-- Opening Marker --

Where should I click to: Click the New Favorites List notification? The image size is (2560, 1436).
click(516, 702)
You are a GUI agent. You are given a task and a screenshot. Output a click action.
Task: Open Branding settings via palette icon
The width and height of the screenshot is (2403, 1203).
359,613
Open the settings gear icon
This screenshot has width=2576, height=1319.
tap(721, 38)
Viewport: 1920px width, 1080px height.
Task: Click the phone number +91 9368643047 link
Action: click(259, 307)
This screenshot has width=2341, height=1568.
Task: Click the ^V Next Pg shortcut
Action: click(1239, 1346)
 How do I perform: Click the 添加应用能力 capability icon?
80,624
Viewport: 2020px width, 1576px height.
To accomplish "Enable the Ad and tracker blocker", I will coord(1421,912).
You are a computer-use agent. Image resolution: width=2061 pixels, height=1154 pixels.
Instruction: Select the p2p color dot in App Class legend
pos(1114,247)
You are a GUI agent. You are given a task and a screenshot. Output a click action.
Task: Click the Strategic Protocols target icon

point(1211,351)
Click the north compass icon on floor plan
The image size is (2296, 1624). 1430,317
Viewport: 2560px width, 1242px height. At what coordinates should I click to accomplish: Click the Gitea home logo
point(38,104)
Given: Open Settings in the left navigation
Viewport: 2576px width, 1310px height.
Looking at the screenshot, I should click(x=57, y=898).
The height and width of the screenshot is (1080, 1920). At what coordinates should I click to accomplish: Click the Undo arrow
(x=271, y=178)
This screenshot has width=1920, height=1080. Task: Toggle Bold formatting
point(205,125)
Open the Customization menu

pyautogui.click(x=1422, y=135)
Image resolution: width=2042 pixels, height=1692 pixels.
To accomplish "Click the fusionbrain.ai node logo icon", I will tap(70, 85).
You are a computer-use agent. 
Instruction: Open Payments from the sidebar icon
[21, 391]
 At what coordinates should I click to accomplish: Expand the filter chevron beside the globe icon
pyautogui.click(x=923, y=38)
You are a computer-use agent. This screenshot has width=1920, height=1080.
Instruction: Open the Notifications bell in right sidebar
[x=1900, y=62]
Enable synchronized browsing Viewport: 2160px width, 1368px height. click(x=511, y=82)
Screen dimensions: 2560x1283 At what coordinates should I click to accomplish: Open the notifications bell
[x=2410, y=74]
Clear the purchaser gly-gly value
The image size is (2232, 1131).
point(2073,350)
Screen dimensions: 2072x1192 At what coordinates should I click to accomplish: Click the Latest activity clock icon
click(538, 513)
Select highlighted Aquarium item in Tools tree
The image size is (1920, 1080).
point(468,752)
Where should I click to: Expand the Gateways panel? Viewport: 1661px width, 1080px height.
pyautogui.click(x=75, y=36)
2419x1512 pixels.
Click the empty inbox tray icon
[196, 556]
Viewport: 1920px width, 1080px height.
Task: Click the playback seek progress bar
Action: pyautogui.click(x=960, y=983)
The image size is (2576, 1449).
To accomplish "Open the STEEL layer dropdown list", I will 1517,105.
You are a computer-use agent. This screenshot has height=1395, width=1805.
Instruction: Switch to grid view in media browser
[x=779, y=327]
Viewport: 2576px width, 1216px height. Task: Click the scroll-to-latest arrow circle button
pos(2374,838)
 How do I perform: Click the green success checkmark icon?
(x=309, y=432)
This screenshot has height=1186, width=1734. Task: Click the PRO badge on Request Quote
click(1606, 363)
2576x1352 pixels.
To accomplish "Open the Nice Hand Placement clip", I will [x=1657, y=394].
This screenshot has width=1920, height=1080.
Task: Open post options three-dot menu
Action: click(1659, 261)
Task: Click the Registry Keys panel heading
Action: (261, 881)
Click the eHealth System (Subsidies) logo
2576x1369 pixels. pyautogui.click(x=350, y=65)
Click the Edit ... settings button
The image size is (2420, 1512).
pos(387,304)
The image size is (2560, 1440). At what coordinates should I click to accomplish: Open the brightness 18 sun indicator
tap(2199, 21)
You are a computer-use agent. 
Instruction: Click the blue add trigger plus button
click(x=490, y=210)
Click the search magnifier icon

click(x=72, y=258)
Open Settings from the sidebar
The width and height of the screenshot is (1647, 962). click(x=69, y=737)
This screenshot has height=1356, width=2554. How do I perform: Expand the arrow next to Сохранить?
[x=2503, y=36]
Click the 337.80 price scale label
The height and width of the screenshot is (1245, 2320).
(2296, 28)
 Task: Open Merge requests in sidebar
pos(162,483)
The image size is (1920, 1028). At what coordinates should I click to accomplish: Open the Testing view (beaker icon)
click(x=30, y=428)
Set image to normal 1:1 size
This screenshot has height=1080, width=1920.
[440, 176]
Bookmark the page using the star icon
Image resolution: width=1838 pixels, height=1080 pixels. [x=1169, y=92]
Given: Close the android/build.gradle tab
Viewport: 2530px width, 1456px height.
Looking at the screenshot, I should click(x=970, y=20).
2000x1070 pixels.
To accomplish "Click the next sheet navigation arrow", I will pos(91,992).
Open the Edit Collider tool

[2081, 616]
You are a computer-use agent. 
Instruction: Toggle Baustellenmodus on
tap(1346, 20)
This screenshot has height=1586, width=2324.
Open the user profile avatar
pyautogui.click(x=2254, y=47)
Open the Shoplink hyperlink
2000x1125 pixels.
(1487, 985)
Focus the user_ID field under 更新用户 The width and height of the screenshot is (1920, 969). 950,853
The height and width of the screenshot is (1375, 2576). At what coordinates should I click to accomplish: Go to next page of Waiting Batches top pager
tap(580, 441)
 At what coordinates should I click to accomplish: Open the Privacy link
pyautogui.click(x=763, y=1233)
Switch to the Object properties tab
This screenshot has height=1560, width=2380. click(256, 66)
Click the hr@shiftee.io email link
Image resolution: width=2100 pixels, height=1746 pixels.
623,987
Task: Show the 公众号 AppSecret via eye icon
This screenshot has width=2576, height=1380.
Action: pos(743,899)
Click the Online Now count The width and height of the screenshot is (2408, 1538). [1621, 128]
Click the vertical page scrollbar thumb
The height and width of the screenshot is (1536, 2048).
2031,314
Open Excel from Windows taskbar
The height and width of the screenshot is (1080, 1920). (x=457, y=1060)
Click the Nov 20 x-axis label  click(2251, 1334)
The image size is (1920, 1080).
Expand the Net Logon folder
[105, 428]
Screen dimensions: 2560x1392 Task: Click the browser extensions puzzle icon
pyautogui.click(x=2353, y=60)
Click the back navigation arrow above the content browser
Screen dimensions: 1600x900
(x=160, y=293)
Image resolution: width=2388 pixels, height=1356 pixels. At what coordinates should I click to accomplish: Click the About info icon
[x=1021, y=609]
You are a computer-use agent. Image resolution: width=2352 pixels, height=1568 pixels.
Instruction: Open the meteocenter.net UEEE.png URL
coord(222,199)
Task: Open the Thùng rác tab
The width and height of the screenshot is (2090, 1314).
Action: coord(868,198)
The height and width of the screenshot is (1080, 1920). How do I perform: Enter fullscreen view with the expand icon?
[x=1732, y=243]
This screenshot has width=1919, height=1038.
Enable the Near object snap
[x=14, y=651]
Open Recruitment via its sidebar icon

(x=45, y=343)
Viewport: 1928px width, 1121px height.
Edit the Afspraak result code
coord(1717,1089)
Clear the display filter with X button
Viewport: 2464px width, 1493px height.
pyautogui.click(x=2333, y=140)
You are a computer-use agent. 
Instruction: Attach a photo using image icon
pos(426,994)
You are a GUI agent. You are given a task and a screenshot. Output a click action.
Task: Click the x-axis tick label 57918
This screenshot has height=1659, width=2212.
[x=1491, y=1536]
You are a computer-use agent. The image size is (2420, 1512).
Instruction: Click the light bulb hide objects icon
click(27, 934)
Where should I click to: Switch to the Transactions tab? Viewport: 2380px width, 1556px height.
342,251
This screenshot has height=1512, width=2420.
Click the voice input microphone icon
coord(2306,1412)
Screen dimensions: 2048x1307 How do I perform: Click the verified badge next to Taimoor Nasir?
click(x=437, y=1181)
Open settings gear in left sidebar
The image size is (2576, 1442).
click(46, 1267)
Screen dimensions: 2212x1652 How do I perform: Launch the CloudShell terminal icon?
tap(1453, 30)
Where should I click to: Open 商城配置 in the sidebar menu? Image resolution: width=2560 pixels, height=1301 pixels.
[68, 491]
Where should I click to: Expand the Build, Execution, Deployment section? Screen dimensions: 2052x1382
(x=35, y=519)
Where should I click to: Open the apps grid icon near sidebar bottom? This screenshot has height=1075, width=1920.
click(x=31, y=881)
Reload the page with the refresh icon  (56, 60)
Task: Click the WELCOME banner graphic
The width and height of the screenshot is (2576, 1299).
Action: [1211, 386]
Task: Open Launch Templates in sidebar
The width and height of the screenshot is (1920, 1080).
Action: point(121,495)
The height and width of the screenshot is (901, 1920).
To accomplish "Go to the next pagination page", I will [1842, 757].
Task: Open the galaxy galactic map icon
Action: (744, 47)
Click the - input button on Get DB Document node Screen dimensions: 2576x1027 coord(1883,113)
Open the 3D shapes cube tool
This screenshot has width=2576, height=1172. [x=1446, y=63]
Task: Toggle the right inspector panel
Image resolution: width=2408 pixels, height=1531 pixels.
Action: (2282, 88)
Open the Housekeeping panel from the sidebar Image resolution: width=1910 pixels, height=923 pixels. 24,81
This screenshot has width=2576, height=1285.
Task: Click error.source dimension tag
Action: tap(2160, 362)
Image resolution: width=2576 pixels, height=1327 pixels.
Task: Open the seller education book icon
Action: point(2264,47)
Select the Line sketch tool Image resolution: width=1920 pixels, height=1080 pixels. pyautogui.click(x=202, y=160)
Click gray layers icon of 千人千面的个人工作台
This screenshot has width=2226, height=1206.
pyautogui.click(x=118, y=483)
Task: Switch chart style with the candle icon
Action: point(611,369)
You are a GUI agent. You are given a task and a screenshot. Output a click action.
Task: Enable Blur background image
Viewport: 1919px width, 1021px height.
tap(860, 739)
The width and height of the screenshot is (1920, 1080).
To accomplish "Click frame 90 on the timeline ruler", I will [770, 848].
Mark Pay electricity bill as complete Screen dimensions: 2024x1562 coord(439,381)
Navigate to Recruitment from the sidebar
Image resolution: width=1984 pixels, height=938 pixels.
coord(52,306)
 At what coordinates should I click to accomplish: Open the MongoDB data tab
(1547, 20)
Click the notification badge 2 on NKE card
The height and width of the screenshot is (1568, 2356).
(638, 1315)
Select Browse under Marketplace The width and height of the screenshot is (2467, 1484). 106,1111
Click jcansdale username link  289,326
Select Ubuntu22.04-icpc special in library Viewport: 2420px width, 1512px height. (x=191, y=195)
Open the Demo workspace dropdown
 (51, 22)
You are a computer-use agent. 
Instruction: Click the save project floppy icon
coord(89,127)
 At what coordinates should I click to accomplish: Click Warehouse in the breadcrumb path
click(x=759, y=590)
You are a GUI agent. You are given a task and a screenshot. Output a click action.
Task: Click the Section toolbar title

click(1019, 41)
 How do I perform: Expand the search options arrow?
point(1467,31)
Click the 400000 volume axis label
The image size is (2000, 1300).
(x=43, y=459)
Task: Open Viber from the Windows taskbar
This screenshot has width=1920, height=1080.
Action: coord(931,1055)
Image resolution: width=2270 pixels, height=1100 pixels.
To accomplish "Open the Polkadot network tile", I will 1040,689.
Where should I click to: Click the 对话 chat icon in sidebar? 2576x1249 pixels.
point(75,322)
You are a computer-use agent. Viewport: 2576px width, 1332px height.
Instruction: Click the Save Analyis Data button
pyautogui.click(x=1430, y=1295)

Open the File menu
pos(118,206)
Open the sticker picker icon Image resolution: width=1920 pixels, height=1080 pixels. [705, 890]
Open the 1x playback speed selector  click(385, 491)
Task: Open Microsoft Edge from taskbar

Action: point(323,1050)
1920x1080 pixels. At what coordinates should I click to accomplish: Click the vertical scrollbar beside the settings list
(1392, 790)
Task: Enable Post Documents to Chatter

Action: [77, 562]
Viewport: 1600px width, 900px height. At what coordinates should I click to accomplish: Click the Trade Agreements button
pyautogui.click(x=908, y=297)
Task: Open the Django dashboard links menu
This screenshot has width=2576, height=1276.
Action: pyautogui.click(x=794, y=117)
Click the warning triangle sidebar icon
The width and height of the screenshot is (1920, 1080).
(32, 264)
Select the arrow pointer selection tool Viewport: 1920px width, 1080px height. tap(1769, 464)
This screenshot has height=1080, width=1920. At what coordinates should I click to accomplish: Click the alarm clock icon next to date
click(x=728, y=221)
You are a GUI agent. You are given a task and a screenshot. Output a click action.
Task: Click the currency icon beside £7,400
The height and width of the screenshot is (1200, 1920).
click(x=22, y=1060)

-- Closing Marker --

In the data above, find the line with "How do I perform: Expand the search" and the line with "Task: Open the Django dashboard links menu". Retype both, plus every line between them, exactly.

 How do I perform: Expand the search options arrow?
point(1467,31)
Click the 400000 volume axis label
The image size is (2000, 1300).
(x=43, y=459)
Task: Open Viber from the Windows taskbar
This screenshot has width=1920, height=1080.
Action: coord(931,1055)
Image resolution: width=2270 pixels, height=1100 pixels.
To accomplish "Open the Polkadot network tile", I will 1040,689.
Where should I click to: Click the 对话 chat icon in sidebar? 2576x1249 pixels.
point(75,322)
You are a computer-use agent. Viewport: 2576px width, 1332px height.
Instruction: Click the Save Analyis Data button
pyautogui.click(x=1430, y=1295)

Open the File menu
pos(118,206)
Open the sticker picker icon Image resolution: width=1920 pixels, height=1080 pixels. [705, 890]
Open the 1x playback speed selector  click(385, 491)
Task: Open Microsoft Edge from taskbar

Action: point(323,1050)
1920x1080 pixels. At what coordinates should I click to accomplish: Click the vertical scrollbar beside the settings list
(1392, 790)
Task: Enable Post Documents to Chatter

Action: [77, 562]
Viewport: 1600px width, 900px height. At what coordinates should I click to accomplish: Click the Trade Agreements button
pyautogui.click(x=908, y=297)
Task: Open the Django dashboard links menu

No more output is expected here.